Supplied records: Begin
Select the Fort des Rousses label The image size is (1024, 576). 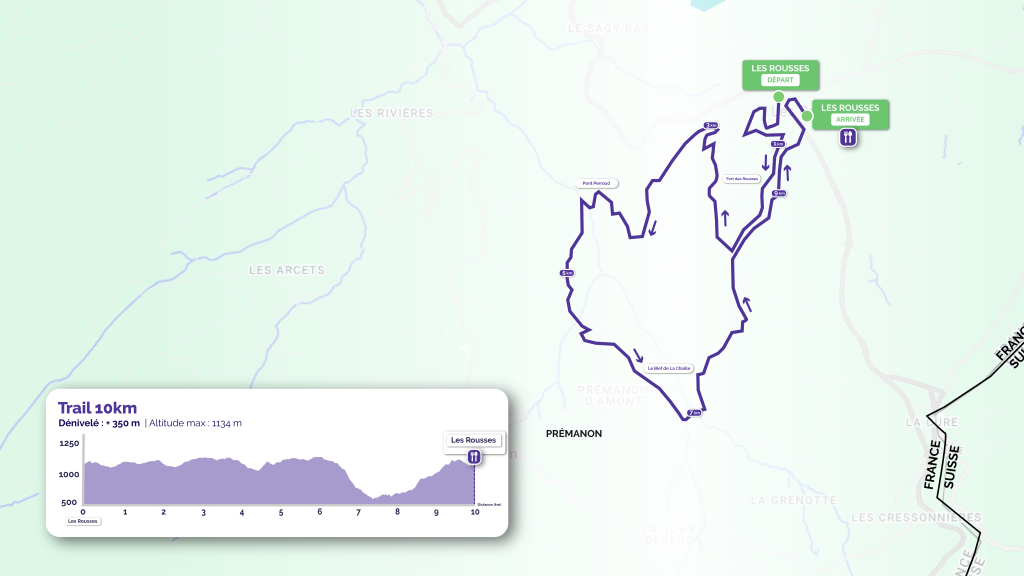tap(742, 178)

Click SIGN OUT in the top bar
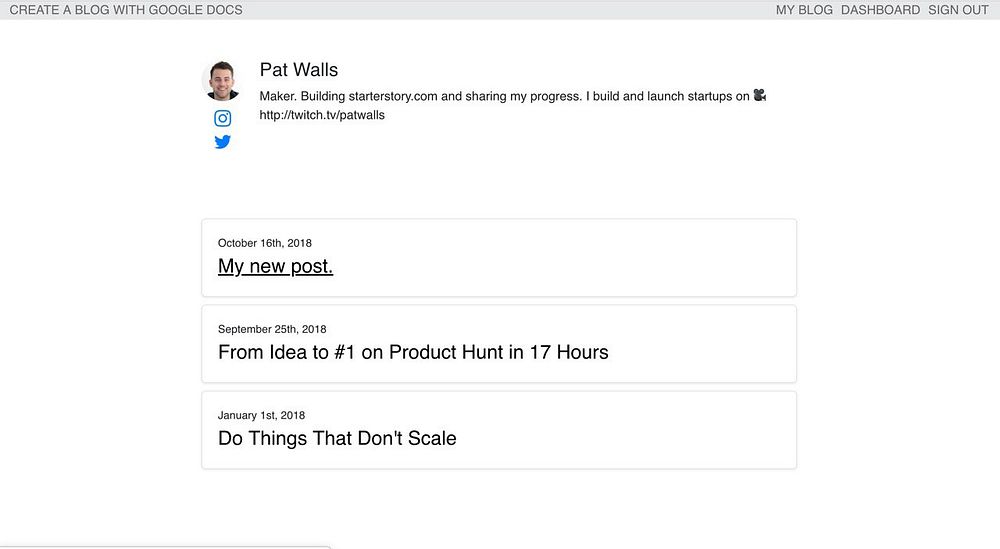(x=958, y=10)
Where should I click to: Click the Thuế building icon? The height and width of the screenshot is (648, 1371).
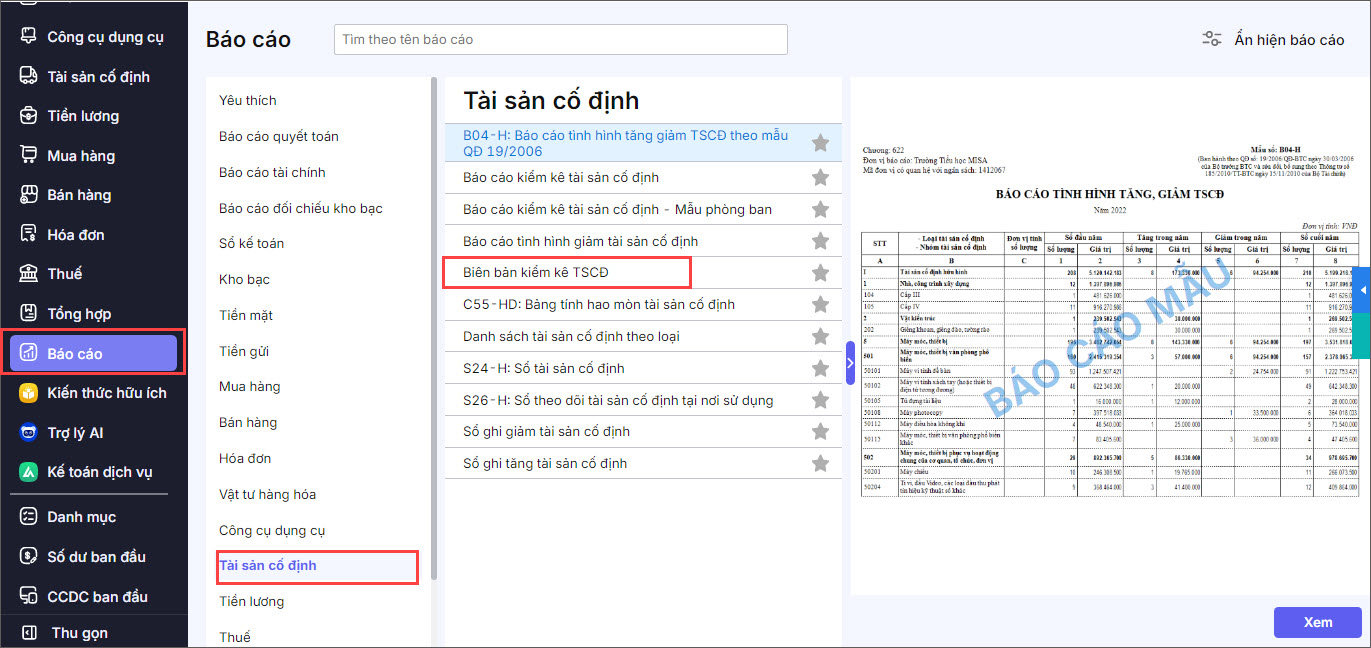coord(29,274)
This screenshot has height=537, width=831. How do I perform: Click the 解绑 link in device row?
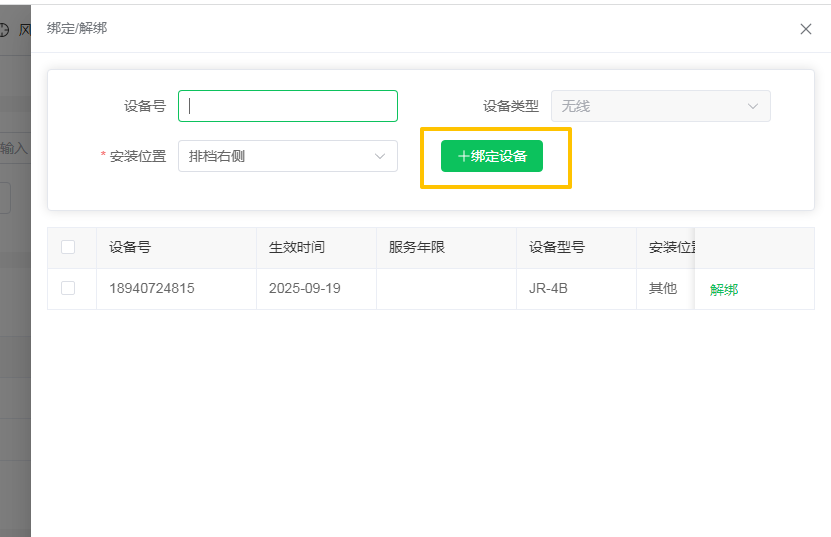pyautogui.click(x=724, y=290)
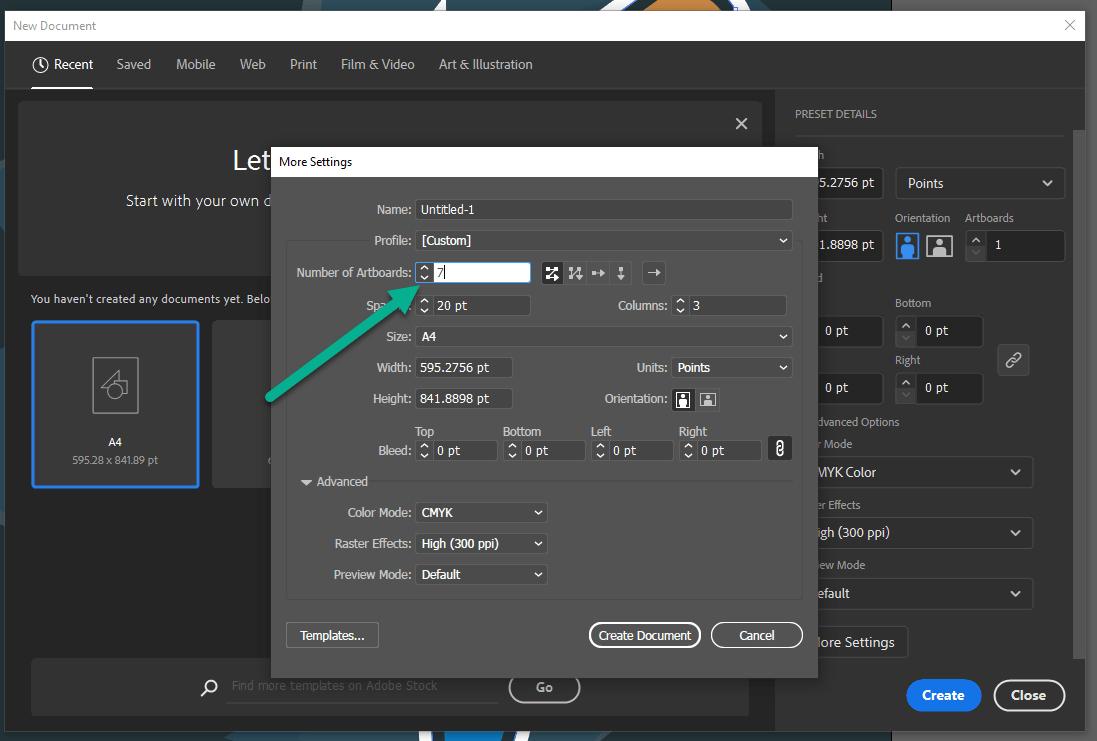Toggle the Bleed link in the More Settings dialog
The width and height of the screenshot is (1097, 741).
[x=779, y=448]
Supplied records: End
#### [Task description]
To complete this exercise, repeat exactly the lines above from the one holding "This screenshot has" to the end of the listing, both included, and leave the pictures out.

#### [Output]
This screenshot has height=537, width=831. How do I perform: Click the 解绑 link in device row?
pyautogui.click(x=724, y=290)
Toggle the Bleed link in the More Settings dialog
The width and height of the screenshot is (1097, 741).
[x=779, y=448]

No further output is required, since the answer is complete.